We ate a quick lunch in aforementioned trailer park at a quesadilla stand before making our way to the Guadalupe wine country where we took very stereotypical American photos and ran up a bill that included 37 bottles of wine and 10 plates of charcuterie. Our bill? Twenty dollars a person. Beat that Malibu Wines.



After sitting in the hundred degree sun all day, the executive decision was make to 86 an excessive night of table lording and bottles at Papas and Beer in favor of just hanging out with each other at the house, a decision that five years ago would have made me sick, I now appreciated more than anything in the world. 

If I learned anything this trip it's that life is usually about the small moments that happen when you really aren't paying attention. It's about lighting a sparkler on the driveway or taking the time to look at the stars. It's about the late night bonfires when no one wants to call it a night because in the morning it will be over.

But it isn't over.

Because of course the people that make life worth living are the ones you choose to celebrate it with. I may be back in the states, my Mexican vacation may technically be over, but the people in it are still here. Add that to the fact that technically the memories will live on forever, so by that logic the trip really never ends, a part of us will always be sitting outside telling old stories and hoping to spot a shooting star.

And those are the things I will never forget, being knighted by the Alexia, Queen of Baja, Monica setting the house on fire with an ill fated sky lantern, Andrea and Kelsey attempting to buy a puppy at the border.



It's time to stop living life one event at a time, because doing the whole philosophy of "If I can just make it to _____" posits that the majority of your life you are just waiting for something to happen. What a waste. Take pleasure in the small moments, a brief conversation with a loved one after work, watching a movie with your roommates, surviving a yoga class with a friend. Sure it's ok to look forward to the weekends but it's also great to not wake up with existential dread on a Tuesday just because there are four more days until you can sleep in.



Perhaps that is wishful thinking and my endorphin count is slightly higher today than a normal Monday because my mood is inflated from an incredible weekend with a rockstar crew. But I am reminded of something from high school that I thought was complete bullshit at the time but now I finally understand.

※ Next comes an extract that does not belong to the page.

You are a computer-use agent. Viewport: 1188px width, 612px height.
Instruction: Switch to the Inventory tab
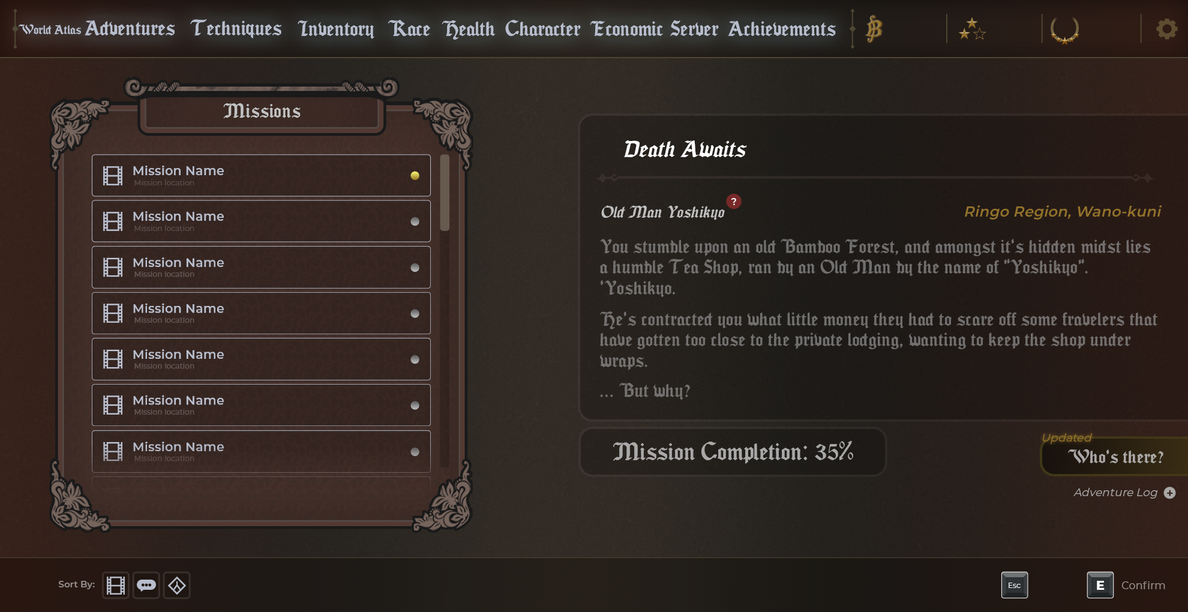tap(336, 29)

I went to a catholic school and we did a thing called 'Senior Retreat' I think it was about finding God and you told a random group of your classmates all your deepest darkest secrets. It was super therapeutic and the idea was that everyone would be friends afterward. The whole thing was three days long and you were told to "Live the Fourth," the meaning being make the rest of your life the fourth day of retreat. Well to scale down all the religious elements one could apply that theory to a vacation or really the last time you were truly happy. Never mentally leave there, tell those people how much you appreciate them at every opportunity. Cherish the fact that these people are in your lives and will undoubtedly rub off on you to a certain extent.



Of course you can rip it too. I mean the eight hour drive home yesterday was by no means great and I was so dehydrated this morning that my urine looked like used motor oil. But I dunno, I just felt a little different today. Maybe it was the calming effect of the Pacific Ocean, maybe I had a quasi-psychological breakthrough, but I just feel better now. Everything is going to be ok because the people I surround myself kick ass. And what else do you really need? Sure, life would be incrementally better with 10 million dollars in my bank account and a clean bill of health, but I don't think I would trade my situation for the world.

I think tonight I'll do my an dual re-read of Oh, the Places You'll Go...a book you undoubtedly received at your high school graduation party. Well ole' Doctor Seuss gave me a 98 and three quarters percent chance guarantee that everything would turn out ok...and boy was he right.

Oh...and Happy bday lex! Love ya forever :) Thanks for the trip of a lifetime.